TASK DIRECTIONS
When you reach the entries below, transcribe each line word for word.

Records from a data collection

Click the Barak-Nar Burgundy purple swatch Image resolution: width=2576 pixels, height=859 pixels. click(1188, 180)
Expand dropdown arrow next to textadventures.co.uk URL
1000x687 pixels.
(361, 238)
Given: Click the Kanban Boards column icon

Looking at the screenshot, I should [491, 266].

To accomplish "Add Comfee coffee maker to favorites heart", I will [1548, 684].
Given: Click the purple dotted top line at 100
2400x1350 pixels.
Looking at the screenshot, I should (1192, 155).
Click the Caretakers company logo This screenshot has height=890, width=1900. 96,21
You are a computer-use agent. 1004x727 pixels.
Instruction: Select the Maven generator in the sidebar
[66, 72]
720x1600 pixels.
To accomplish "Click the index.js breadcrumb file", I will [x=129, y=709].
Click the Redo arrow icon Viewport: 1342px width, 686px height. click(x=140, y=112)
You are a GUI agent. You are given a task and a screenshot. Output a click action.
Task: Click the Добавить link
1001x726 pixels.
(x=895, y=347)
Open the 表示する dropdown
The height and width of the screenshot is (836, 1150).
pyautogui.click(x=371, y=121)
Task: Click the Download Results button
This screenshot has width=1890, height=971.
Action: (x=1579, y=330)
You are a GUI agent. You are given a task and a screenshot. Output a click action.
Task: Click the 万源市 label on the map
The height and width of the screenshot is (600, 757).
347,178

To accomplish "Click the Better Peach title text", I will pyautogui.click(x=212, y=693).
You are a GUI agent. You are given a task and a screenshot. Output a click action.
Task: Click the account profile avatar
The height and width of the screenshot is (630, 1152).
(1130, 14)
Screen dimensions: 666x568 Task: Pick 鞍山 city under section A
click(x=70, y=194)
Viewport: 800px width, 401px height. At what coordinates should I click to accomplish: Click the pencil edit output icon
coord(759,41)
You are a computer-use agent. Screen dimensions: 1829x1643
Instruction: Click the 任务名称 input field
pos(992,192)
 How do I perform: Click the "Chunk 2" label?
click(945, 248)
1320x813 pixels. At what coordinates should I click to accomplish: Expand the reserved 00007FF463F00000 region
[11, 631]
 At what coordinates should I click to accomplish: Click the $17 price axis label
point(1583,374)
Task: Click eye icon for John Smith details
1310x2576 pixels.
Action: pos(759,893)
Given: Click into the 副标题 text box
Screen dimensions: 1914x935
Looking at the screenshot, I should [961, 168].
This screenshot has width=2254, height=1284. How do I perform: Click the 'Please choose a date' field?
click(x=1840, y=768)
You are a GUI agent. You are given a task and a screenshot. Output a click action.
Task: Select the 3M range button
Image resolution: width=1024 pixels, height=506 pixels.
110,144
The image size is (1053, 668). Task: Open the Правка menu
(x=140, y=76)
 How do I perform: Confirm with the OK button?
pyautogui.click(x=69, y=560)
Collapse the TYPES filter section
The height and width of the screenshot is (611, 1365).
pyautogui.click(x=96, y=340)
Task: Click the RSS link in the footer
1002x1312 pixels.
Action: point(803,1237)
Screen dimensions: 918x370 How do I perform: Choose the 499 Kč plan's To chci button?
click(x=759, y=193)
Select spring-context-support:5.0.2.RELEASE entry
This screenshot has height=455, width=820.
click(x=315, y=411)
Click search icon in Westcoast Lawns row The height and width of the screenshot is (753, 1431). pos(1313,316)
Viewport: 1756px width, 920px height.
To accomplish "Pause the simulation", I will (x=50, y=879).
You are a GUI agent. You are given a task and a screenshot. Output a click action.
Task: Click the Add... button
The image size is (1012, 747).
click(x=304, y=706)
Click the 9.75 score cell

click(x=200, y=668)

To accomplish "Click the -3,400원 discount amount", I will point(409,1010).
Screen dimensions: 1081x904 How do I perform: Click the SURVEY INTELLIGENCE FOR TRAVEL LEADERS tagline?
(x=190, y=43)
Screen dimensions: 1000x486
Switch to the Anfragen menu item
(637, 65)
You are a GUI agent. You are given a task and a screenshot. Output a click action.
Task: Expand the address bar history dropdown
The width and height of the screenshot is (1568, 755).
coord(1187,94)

WRITTEN REPLY
Click the Barak-Nar Burgundy purple swatch Image resolution: width=2576 pixels, height=859 pixels. click(1188, 180)
Expand dropdown arrow next to textadventures.co.uk URL
1000x687 pixels.
(361, 238)
Given: Click the Kanban Boards column icon

Looking at the screenshot, I should [491, 266].

To accomplish "Add Comfee coffee maker to favorites heart", I will [1548, 684].
Given: Click the purple dotted top line at 100
2400x1350 pixels.
Looking at the screenshot, I should (1192, 155).
Click the Caretakers company logo This screenshot has height=890, width=1900. 96,21
You are a computer-use agent. 1004x727 pixels.
Instruction: Select the Maven generator in the sidebar
[66, 72]
720x1600 pixels.
To accomplish "Click the index.js breadcrumb file", I will [x=129, y=709].
Click the Redo arrow icon Viewport: 1342px width, 686px height. click(x=140, y=112)
You are a GUI agent. You are given a task and a screenshot. Output a click action.
Task: Click the Добавить link
1001x726 pixels.
(x=895, y=347)
Open the 表示する dropdown
The height and width of the screenshot is (836, 1150).
pyautogui.click(x=371, y=121)
Task: Click the Download Results button
This screenshot has width=1890, height=971.
Action: (x=1579, y=330)
You are a GUI agent. You are given a task and a screenshot. Output a click action.
Task: Click the 万源市 label on the map
The height and width of the screenshot is (600, 757).
347,178

To accomplish "Click the Better Peach title text", I will pyautogui.click(x=212, y=693).
You are a GUI agent. You are given a task and a screenshot. Output a click action.
Task: Click the account profile avatar
The height and width of the screenshot is (630, 1152).
(1130, 14)
Screen dimensions: 666x568 Task: Pick 鞍山 city under section A
click(x=70, y=194)
Viewport: 800px width, 401px height. At what coordinates should I click to accomplish: Click the pencil edit output icon
coord(759,41)
You are a computer-use agent. Screen dimensions: 1829x1643
Instruction: Click the 任务名称 input field
pos(992,192)
 How do I perform: Click the "Chunk 2" label?
click(945, 248)
1320x813 pixels. At what coordinates should I click to accomplish: Expand the reserved 00007FF463F00000 region
[11, 631]
 At what coordinates should I click to accomplish: Click the $17 price axis label
point(1583,374)
Task: Click eye icon for John Smith details
1310x2576 pixels.
Action: pos(759,893)
Given: Click into the 副标题 text box
Screen dimensions: 1914x935
Looking at the screenshot, I should [961, 168].
This screenshot has width=2254, height=1284. How do I perform: Click the 'Please choose a date' field?
click(x=1840, y=768)
You are a GUI agent. You are given a task and a screenshot. Output a click action.
Task: Select the 3M range button
Image resolution: width=1024 pixels, height=506 pixels.
110,144
The image size is (1053, 668). Task: Open the Правка menu
(x=140, y=76)
 How do I perform: Confirm with the OK button?
pyautogui.click(x=69, y=560)
Collapse the TYPES filter section
The height and width of the screenshot is (611, 1365).
pyautogui.click(x=96, y=340)
Task: Click the RSS link in the footer
1002x1312 pixels.
Action: point(803,1237)
Screen dimensions: 918x370 How do I perform: Choose the 499 Kč plan's To chci button?
click(x=759, y=193)
Select spring-context-support:5.0.2.RELEASE entry
This screenshot has height=455, width=820.
click(x=315, y=411)
Click search icon in Westcoast Lawns row The height and width of the screenshot is (753, 1431). pos(1313,316)
Viewport: 1756px width, 920px height.
To accomplish "Pause the simulation", I will (x=50, y=879).
You are a GUI agent. You are given a task and a screenshot. Output a click action.
Task: Click the Add... button
The image size is (1012, 747).
click(x=304, y=706)
Click the 9.75 score cell

click(x=200, y=668)

To accomplish "Click the -3,400원 discount amount", I will point(409,1010).
Screen dimensions: 1081x904 How do I perform: Click the SURVEY INTELLIGENCE FOR TRAVEL LEADERS tagline?
(x=190, y=43)
Screen dimensions: 1000x486
Switch to the Anfragen menu item
(637, 65)
You are a GUI agent. You are given a task and a screenshot. Output a click action.
Task: Expand the address bar history dropdown
The width and height of the screenshot is (1568, 755).
coord(1187,94)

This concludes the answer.